TASK PROMPT>
In your answer, every line of the records should be written out exactly.

Pixel coordinate grounding data>
:::

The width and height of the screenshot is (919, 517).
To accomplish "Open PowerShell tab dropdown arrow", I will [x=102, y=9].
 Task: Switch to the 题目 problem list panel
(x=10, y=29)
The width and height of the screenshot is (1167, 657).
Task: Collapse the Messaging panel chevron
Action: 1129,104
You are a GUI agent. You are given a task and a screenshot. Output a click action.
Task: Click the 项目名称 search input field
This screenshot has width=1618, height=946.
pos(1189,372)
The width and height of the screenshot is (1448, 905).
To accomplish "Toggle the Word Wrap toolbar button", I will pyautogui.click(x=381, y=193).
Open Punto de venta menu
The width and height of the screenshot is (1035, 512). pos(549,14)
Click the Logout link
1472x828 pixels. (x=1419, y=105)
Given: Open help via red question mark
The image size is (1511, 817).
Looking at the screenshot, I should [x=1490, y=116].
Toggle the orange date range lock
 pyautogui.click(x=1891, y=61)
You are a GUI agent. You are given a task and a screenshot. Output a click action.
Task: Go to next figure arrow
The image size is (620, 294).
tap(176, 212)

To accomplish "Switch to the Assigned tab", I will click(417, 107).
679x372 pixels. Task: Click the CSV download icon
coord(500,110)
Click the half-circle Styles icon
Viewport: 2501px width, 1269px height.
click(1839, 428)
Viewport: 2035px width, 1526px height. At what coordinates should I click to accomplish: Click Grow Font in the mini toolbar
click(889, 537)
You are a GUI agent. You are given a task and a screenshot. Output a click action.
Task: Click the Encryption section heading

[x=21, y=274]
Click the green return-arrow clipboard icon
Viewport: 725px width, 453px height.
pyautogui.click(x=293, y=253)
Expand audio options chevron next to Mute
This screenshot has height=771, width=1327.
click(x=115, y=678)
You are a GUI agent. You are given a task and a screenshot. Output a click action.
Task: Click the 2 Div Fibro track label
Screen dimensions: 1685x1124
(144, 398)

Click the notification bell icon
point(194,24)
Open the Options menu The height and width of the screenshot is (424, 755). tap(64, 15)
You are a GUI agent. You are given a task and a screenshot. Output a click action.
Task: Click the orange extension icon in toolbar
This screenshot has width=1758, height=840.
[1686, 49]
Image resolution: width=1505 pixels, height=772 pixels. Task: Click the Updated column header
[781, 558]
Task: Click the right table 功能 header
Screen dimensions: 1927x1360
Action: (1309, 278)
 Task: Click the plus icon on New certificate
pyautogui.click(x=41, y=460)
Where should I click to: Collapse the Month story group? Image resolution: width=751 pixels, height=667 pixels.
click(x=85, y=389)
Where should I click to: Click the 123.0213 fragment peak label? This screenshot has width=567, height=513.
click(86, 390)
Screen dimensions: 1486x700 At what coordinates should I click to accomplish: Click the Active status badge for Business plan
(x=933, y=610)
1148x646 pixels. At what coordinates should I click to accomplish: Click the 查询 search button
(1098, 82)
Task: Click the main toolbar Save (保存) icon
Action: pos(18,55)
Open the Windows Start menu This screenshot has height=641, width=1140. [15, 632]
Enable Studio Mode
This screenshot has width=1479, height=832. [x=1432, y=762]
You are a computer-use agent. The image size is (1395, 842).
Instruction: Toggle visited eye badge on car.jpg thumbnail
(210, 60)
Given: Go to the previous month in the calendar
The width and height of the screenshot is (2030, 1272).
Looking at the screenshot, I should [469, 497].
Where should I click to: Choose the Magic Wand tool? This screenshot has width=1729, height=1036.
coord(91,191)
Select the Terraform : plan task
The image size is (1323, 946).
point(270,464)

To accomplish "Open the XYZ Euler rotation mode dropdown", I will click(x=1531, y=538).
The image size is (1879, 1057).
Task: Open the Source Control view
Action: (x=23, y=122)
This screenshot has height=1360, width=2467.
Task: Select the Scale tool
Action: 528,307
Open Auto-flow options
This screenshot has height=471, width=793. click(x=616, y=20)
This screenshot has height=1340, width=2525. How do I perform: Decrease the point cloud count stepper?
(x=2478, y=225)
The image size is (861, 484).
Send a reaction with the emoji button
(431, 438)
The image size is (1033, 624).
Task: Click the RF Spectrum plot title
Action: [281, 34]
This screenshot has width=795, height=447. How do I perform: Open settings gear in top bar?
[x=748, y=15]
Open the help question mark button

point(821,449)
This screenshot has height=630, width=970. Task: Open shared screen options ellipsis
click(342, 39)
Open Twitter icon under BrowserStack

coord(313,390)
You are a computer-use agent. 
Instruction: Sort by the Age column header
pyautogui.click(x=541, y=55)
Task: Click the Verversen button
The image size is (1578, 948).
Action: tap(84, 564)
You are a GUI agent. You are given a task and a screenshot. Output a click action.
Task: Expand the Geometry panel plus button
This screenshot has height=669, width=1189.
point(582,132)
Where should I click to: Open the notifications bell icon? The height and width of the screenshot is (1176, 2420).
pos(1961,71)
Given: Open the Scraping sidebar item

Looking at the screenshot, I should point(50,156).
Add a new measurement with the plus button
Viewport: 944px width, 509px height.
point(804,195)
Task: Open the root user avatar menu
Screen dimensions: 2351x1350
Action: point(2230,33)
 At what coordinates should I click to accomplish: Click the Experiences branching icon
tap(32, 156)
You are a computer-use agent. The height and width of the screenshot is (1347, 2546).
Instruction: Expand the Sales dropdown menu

:::

RESPONSE TO THIS EXERCISE>
The width and height of the screenshot is (919, 517).
To accomplish "Open PowerShell tab dropdown arrow", I will [x=102, y=9].
 Task: Switch to the 题目 problem list panel
(x=10, y=29)
The width and height of the screenshot is (1167, 657).
Task: Collapse the Messaging panel chevron
Action: 1129,104
You are a GUI agent. You are given a task and a screenshot. Output a click action.
Task: Click the 项目名称 search input field
This screenshot has width=1618, height=946.
pos(1189,372)
The width and height of the screenshot is (1448, 905).
To accomplish "Toggle the Word Wrap toolbar button", I will pyautogui.click(x=381, y=193).
Open Punto de venta menu
The width and height of the screenshot is (1035, 512). pos(549,14)
Click the Logout link
1472x828 pixels. (x=1419, y=105)
Given: Open help via red question mark
The image size is (1511, 817).
Looking at the screenshot, I should [x=1490, y=116].
Toggle the orange date range lock
 pyautogui.click(x=1891, y=61)
You are a GUI agent. You are given a task and a screenshot. Output a click action.
Task: Go to next figure arrow
The image size is (620, 294).
tap(176, 212)

To accomplish "Switch to the Assigned tab", I will click(417, 107).
679x372 pixels. Task: Click the CSV download icon
coord(500,110)
Click the half-circle Styles icon
Viewport: 2501px width, 1269px height.
click(1839, 428)
Viewport: 2035px width, 1526px height. At what coordinates should I click to accomplish: Click Grow Font in the mini toolbar
click(889, 537)
You are a GUI agent. You are given a task and a screenshot. Output a click action.
Task: Click the Encryption section heading

[x=21, y=274]
Click the green return-arrow clipboard icon
Viewport: 725px width, 453px height.
pyautogui.click(x=293, y=253)
Expand audio options chevron next to Mute
This screenshot has height=771, width=1327.
click(x=115, y=678)
You are a GUI agent. You are given a task and a screenshot. Output a click action.
Task: Click the 2 Div Fibro track label
Screen dimensions: 1685x1124
(144, 398)

Click the notification bell icon
point(194,24)
Open the Options menu The height and width of the screenshot is (424, 755). tap(64, 15)
You are a GUI agent. You are given a task and a screenshot. Output a click action.
Task: Click the orange extension icon in toolbar
This screenshot has width=1758, height=840.
[1686, 49]
Image resolution: width=1505 pixels, height=772 pixels. Task: Click the Updated column header
[781, 558]
Task: Click the right table 功能 header
Screen dimensions: 1927x1360
Action: (1309, 278)
 Task: Click the plus icon on New certificate
pyautogui.click(x=41, y=460)
Where should I click to: Collapse the Month story group? Image resolution: width=751 pixels, height=667 pixels.
click(x=85, y=389)
Where should I click to: Click the 123.0213 fragment peak label? This screenshot has width=567, height=513.
click(86, 390)
Screen dimensions: 1486x700 At what coordinates should I click to accomplish: Click the Active status badge for Business plan
(x=933, y=610)
1148x646 pixels. At what coordinates should I click to accomplish: Click the 查询 search button
(1098, 82)
Task: Click the main toolbar Save (保存) icon
Action: pos(18,55)
Open the Windows Start menu This screenshot has height=641, width=1140. [15, 632]
Enable Studio Mode
This screenshot has width=1479, height=832. [x=1432, y=762]
You are a computer-use agent. The image size is (1395, 842).
Instruction: Toggle visited eye badge on car.jpg thumbnail
(210, 60)
Given: Go to the previous month in the calendar
The width and height of the screenshot is (2030, 1272).
Looking at the screenshot, I should [469, 497].
Where should I click to: Choose the Magic Wand tool? This screenshot has width=1729, height=1036.
coord(91,191)
Select the Terraform : plan task
The image size is (1323, 946).
point(270,464)

To accomplish "Open the XYZ Euler rotation mode dropdown", I will click(x=1531, y=538).
The image size is (1879, 1057).
Task: Open the Source Control view
Action: (x=23, y=122)
This screenshot has height=1360, width=2467.
Task: Select the Scale tool
Action: 528,307
Open Auto-flow options
This screenshot has height=471, width=793. click(x=616, y=20)
This screenshot has height=1340, width=2525. How do I perform: Decrease the point cloud count stepper?
(x=2478, y=225)
The image size is (861, 484).
Send a reaction with the emoji button
(431, 438)
The image size is (1033, 624).
Task: Click the RF Spectrum plot title
Action: [281, 34]
This screenshot has width=795, height=447. How do I perform: Open settings gear in top bar?
[x=748, y=15]
Open the help question mark button

point(821,449)
This screenshot has height=630, width=970. Task: Open shared screen options ellipsis
click(342, 39)
Open Twitter icon under BrowserStack

coord(313,390)
You are a computer-use agent. 
Instruction: Sort by the Age column header
pyautogui.click(x=541, y=55)
Task: Click the Verversen button
The image size is (1578, 948).
Action: tap(84, 564)
You are a GUI agent. You are given a task and a screenshot. Output a click action.
Task: Expand the Geometry panel plus button
This screenshot has height=669, width=1189.
point(582,132)
Where should I click to: Open the notifications bell icon? The height and width of the screenshot is (1176, 2420).
pos(1961,71)
Given: Open the Scraping sidebar item

Looking at the screenshot, I should point(50,156).
Add a new measurement with the plus button
Viewport: 944px width, 509px height.
point(804,195)
Task: Open the root user avatar menu
Screen dimensions: 2351x1350
Action: point(2230,33)
 At what coordinates should I click to accomplish: Click the Experiences branching icon
tap(32, 156)
You are a computer-use agent. The height and width of the screenshot is (1347, 2546).
Instruction: Expand the Sales dropdown menu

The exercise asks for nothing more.